======== Text passage ========

Put a small dab of superglue around the base, and coat with dental cement, being careful to not cover the cannula craniotomy, and wait until dry before removing the cannula holder.

38.

Cannula implant:

38.1.

Clean unilateral guide cannula (P1 Tech, mini, cut to 13.5mm) and dummy (no projection) by soaking in 100% ethanol.

38.2.

Dry with air can, insert dummy into guide cannula, then place in stereotaxic cannula holder and attach to the stereotax arm.

38.3.

Lower the cannula to touch the skull surface next to the craniotomy (-3.2mm AP, -1.3mm ML) and zero ‘Z’.

38.4.

Lower the implant slowly, ∼0.5 at a time with 2 minutes of wait between each chunk, until it reaches -4.0mm DV.

38.5.

Put a small dab of superglue around the base, and coat with dental cement, and wait until dry before removing the cannula holder.

Bilateral cannula implant:

39.

Cannula implant:

39.1.

Clean bilateral guide cannula (P1 Tech, 1mm spacing, cut to 4mm) and dummy (.25mm projection) by soaking in 100% ethanol.

39.2.

Dry with air can, insert dummy into guide cannula, then place in stereotaxic cannula holder (Kopf Model 1966) and attach to the stereotax arm.

39.3.

Lower the cannula to touch the skull surface next to the craniotomies (-3.2mm AP, +/-0.5 mm ML) and zero ‘Z’.

39.4.

Lower the implant slowly, ~.5mm at a time with 2 minutes of wait between each chunk, until it reaches -3.75 mm DV.

39.5.

Put a small dab of superglue around the base, and coat with dental cement, and wait until dry before removing the cannula holder.

40.

Put dental cement on the base of the headbar (custom design), and then place headbar on the top of the skull.

Cannula + fiber optic implant:

41.

Fiber implant:

41.1.

Clean fiber (Doric Lenses, MFC_400/430-0.66_5mm_MF1.25_FLT) with 100% ethanol.

41.2.

Dry with air can and place in stereotaxic cannula holder (Kopf Model 1966, holding fiber cap), and attach to the stereotax arm.

41.3.

========

Continue the surgical implant protocol from the point where it stops.

======== Material provided ========

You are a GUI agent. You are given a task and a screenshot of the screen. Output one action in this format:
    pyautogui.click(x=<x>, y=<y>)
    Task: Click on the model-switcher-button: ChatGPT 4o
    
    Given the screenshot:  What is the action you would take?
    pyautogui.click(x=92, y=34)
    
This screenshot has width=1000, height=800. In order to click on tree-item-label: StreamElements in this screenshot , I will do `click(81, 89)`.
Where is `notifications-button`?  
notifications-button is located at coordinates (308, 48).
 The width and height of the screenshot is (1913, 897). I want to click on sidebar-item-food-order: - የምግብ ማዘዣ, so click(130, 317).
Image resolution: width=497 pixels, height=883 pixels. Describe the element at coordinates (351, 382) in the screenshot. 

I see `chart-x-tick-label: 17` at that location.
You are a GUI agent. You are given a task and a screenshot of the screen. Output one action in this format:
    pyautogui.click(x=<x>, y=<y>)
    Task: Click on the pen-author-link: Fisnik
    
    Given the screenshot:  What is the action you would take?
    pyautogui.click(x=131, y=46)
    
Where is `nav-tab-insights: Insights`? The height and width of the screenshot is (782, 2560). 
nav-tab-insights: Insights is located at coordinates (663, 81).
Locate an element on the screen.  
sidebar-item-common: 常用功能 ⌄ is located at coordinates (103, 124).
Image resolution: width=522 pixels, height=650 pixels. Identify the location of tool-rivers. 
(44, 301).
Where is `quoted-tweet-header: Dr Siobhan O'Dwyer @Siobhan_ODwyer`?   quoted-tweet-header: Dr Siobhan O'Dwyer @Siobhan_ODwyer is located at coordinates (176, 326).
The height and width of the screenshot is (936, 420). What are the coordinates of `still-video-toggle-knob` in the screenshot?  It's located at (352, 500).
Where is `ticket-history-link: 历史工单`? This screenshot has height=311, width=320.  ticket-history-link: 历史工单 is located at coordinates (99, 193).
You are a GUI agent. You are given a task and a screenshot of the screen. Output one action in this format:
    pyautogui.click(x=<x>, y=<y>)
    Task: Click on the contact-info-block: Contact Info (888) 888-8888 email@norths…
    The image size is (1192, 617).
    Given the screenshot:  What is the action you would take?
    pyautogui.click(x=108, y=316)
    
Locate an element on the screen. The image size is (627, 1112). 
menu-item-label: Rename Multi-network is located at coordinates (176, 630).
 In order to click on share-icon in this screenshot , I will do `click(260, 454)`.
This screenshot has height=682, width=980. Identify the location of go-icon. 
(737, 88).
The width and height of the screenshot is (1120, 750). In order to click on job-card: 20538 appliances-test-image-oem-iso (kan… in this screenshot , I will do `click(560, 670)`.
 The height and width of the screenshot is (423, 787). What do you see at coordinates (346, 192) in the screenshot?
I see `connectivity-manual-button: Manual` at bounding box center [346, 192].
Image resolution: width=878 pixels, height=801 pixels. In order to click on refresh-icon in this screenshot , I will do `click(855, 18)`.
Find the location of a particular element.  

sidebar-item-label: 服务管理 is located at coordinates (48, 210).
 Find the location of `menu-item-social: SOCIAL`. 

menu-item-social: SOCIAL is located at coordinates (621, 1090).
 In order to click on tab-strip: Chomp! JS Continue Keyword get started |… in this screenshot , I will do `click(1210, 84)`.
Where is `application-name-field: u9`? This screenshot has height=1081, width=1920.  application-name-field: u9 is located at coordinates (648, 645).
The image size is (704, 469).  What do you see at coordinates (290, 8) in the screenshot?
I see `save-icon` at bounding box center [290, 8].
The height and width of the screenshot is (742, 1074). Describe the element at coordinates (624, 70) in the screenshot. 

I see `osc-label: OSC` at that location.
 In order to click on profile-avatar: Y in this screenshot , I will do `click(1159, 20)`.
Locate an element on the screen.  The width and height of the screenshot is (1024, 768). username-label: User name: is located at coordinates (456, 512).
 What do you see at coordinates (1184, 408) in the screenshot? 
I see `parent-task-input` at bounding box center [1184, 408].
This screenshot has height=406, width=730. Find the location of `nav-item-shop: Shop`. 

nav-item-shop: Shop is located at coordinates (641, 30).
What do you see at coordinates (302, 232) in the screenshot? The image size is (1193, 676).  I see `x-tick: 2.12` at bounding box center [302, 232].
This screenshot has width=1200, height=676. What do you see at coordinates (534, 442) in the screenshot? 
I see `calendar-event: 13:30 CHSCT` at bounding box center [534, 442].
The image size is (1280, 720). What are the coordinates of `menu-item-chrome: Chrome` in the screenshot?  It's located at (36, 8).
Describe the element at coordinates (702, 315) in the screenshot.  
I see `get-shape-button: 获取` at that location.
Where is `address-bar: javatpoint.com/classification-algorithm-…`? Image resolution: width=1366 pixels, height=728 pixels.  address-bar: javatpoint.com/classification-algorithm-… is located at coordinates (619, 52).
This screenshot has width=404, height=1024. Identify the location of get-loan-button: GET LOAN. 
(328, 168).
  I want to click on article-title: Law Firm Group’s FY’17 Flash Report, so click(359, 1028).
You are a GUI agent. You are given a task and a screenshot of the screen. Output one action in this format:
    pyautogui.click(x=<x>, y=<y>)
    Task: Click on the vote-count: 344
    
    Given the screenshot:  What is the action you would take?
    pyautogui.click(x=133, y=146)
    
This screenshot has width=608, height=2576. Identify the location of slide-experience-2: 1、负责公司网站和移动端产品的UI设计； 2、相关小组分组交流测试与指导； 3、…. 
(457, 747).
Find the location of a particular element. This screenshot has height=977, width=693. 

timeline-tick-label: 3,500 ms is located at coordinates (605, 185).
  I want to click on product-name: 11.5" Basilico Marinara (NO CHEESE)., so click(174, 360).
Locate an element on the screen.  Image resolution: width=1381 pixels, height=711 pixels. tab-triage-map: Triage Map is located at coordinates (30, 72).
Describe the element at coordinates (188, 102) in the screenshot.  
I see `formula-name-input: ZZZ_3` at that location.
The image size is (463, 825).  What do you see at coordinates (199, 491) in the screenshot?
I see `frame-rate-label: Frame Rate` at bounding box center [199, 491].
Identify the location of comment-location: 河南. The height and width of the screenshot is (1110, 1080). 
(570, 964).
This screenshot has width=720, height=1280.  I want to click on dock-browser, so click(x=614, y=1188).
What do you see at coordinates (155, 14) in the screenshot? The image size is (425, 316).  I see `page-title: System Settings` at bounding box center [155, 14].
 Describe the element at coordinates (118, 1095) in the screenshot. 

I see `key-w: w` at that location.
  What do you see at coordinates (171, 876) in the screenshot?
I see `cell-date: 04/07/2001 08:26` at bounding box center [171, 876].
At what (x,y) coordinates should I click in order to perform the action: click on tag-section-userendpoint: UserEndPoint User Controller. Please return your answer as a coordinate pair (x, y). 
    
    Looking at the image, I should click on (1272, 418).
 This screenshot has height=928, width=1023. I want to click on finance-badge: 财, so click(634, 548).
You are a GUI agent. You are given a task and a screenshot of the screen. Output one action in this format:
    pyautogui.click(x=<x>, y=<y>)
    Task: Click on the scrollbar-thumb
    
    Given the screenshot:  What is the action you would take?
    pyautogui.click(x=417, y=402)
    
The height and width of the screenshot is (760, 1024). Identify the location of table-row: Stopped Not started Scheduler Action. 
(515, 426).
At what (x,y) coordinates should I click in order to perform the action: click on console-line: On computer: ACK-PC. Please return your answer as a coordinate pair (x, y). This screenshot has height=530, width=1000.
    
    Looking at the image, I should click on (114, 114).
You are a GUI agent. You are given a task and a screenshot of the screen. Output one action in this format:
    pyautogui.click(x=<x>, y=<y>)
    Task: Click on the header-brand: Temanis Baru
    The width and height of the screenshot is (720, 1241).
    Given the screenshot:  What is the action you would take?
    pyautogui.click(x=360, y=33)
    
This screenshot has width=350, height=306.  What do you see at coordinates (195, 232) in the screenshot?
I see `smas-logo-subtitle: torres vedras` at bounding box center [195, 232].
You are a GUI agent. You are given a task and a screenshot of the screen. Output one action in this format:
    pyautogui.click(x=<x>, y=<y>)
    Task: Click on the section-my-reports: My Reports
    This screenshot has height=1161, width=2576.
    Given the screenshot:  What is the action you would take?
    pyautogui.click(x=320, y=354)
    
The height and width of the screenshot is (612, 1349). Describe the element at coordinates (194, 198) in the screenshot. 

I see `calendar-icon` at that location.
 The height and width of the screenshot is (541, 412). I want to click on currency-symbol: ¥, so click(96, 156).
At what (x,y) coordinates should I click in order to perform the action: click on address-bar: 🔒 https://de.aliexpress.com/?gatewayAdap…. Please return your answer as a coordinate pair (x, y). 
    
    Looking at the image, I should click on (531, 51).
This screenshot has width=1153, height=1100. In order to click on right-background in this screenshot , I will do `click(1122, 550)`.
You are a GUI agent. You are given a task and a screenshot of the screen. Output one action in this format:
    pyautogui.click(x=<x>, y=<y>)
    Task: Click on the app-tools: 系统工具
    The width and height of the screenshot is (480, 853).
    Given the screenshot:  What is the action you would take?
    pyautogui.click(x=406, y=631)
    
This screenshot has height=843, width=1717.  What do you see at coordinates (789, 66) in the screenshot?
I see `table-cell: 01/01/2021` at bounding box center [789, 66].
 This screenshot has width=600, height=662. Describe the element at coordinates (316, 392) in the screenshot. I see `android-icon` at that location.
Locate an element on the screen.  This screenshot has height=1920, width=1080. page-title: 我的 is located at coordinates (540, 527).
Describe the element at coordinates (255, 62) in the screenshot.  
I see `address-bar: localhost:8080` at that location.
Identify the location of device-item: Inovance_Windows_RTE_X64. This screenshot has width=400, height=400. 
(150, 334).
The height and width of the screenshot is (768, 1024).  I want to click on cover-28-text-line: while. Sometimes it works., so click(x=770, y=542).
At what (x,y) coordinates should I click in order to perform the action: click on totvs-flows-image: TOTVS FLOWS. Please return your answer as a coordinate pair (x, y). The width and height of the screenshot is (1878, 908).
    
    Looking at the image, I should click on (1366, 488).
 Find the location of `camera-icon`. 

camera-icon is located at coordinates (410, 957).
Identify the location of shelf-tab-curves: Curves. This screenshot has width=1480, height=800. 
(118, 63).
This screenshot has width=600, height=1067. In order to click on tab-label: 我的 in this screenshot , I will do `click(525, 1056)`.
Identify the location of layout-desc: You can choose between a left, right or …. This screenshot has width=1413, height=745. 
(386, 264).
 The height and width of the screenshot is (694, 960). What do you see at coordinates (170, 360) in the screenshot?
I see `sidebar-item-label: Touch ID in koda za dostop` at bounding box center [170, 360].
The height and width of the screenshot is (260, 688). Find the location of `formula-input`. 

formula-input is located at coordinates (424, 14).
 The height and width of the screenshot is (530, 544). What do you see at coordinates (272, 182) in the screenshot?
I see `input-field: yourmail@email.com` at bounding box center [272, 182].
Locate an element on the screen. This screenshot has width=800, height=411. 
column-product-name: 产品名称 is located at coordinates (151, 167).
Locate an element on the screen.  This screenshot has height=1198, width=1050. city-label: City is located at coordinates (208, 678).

========

## Your response
Angle skull (via u-bar tilt) to a 6 degree angle outwards from the left hemisphere.

41.4.

Lower the fiber to touch the skull surface next to the craniotomy (-3.2mm AP, -0.952mm ML) and zero ‘Z’.

Note
ML is adjusted for the 6 degree angle for a final fiber tip ML of -0.55mL.

41.5.

Lower the implant slowly, ∼0.5 at a time with 2 minutes of wait between each chunk, until it reaches -4.324 DV.

Note
DV is adjusted for the 6 degree angle for a final fiber tip DV of -4.33 DV.

41.6.

Put a small dab of superglue around the base, and coat with dental cement, being careful to not cover the cannula craniotomy, and wait until fully dry before removing the cannula holder.

41.7.

Carefully remove the fiber cap from the fiber.

42.

Cannula implant:

42.1.

Clean unilateral guide cannula (P1 Tech, mini, cut to 7mm) and dummy (no projection) by soaking in 100% ethanol.

42.2.

Dry with air can, insert dummy into guide cannula, then place in stereotaxic cannula holder and attach to the stereotax arm.

42.3.

Angle skull (via a u-bar tilt) to a 10 degree angle outwards from the right hemisphere.

42.4.

Lower the cannula to touch the skull surface next to the craniotomy (-3.2mm AP, +0.749 mm ML) and zero ‘Z’.

Note
ML is adjusted for the 10 degree angle for a final fiber tip ML of 0 mm ML.

42.5.

Lower the implant slowly, ∼0.5 at a time with 2 minutes of wait between each chunk, until it reaches -4.316 DV.

Note
DV is adjusted for the 10 degree angle for a final fiber tip DV of -4.25 DV.

42.6.

Put a small dab of superglue around the base, and coat with dental cement, and wait until dry before removing the cannula holder.

43.

Put dental cement on the base of the headbar (custom design), and then place headbar on the top of the skull.

Complete implant:

44.

Give saline with 5% dextrose (1mL subcutaneously) if another hour of surgery time has passed.

45.

Fill headbar with dental cement, ensuring no skull is left uncovered. Use Vetbond to glue skin to the side of the headbar if necessary.

45.1.

If later headfixing, place a small wooden dowel in the headcap and stabilize with dental cement to make headfixing easier.

46.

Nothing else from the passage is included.